Items from a data source:
★ ★ ★ ★
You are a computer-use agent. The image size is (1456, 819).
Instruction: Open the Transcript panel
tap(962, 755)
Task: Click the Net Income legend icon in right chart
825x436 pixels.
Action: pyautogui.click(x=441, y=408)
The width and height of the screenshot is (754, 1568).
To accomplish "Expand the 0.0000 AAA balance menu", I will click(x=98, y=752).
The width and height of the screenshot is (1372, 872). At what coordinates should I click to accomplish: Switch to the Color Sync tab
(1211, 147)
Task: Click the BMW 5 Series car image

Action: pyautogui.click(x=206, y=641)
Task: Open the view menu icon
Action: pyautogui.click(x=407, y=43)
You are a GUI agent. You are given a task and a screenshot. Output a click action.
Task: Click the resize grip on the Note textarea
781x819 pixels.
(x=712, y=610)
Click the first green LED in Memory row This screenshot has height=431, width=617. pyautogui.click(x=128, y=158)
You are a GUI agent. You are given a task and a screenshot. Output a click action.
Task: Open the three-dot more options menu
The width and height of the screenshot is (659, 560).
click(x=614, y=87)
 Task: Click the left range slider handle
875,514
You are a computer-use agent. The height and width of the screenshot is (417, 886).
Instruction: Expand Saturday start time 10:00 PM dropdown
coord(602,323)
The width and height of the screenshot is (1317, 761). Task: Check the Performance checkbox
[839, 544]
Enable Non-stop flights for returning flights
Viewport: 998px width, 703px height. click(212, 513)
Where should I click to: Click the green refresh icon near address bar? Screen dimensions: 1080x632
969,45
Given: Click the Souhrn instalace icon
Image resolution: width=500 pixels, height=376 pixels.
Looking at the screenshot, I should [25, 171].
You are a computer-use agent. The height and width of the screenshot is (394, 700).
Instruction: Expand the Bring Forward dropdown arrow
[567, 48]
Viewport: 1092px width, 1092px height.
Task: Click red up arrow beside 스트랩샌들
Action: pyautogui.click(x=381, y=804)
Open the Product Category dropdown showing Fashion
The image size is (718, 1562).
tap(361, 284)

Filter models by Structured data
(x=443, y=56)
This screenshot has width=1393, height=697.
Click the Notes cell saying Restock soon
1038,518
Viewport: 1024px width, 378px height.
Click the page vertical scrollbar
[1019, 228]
★ ★ ★ ★
**WORK TO BE COMPLETED:** The entries shown above should be copied out word for word.

**RESPONSE FOR THIS EXERCISE:**
You are a computer-use agent. The image size is (1456, 819).
Instruction: Open the Transcript panel
tap(962, 755)
Task: Click the Net Income legend icon in right chart
825x436 pixels.
Action: pyautogui.click(x=441, y=408)
The width and height of the screenshot is (754, 1568).
To accomplish "Expand the 0.0000 AAA balance menu", I will click(x=98, y=752).
The width and height of the screenshot is (1372, 872). At what coordinates should I click to accomplish: Switch to the Color Sync tab
(1211, 147)
Task: Click the BMW 5 Series car image

Action: pyautogui.click(x=206, y=641)
Task: Open the view menu icon
Action: pyautogui.click(x=407, y=43)
You are a GUI agent. You are given a task and a screenshot. Output a click action.
Task: Click the resize grip on the Note textarea
781x819 pixels.
(x=712, y=610)
Click the first green LED in Memory row This screenshot has height=431, width=617. pyautogui.click(x=128, y=158)
You are a GUI agent. You are given a task and a screenshot. Output a click action.
Task: Open the three-dot more options menu
The width and height of the screenshot is (659, 560).
click(x=614, y=87)
 Task: Click the left range slider handle
875,514
You are a computer-use agent. The height and width of the screenshot is (417, 886).
Instruction: Expand Saturday start time 10:00 PM dropdown
coord(602,323)
The width and height of the screenshot is (1317, 761). Task: Check the Performance checkbox
[839, 544]
Enable Non-stop flights for returning flights
Viewport: 998px width, 703px height. click(212, 513)
Where should I click to: Click the green refresh icon near address bar? Screen dimensions: 1080x632
969,45
Given: Click the Souhrn instalace icon
Image resolution: width=500 pixels, height=376 pixels.
Looking at the screenshot, I should [25, 171].
You are a computer-use agent. The height and width of the screenshot is (394, 700).
Instruction: Expand the Bring Forward dropdown arrow
[567, 48]
Viewport: 1092px width, 1092px height.
Task: Click red up arrow beside 스트랩샌들
Action: pyautogui.click(x=381, y=804)
Open the Product Category dropdown showing Fashion
The image size is (718, 1562).
tap(361, 284)

Filter models by Structured data
(x=443, y=56)
This screenshot has width=1393, height=697.
Click the Notes cell saying Restock soon
1038,518
Viewport: 1024px width, 378px height.
Click the page vertical scrollbar
[1019, 228]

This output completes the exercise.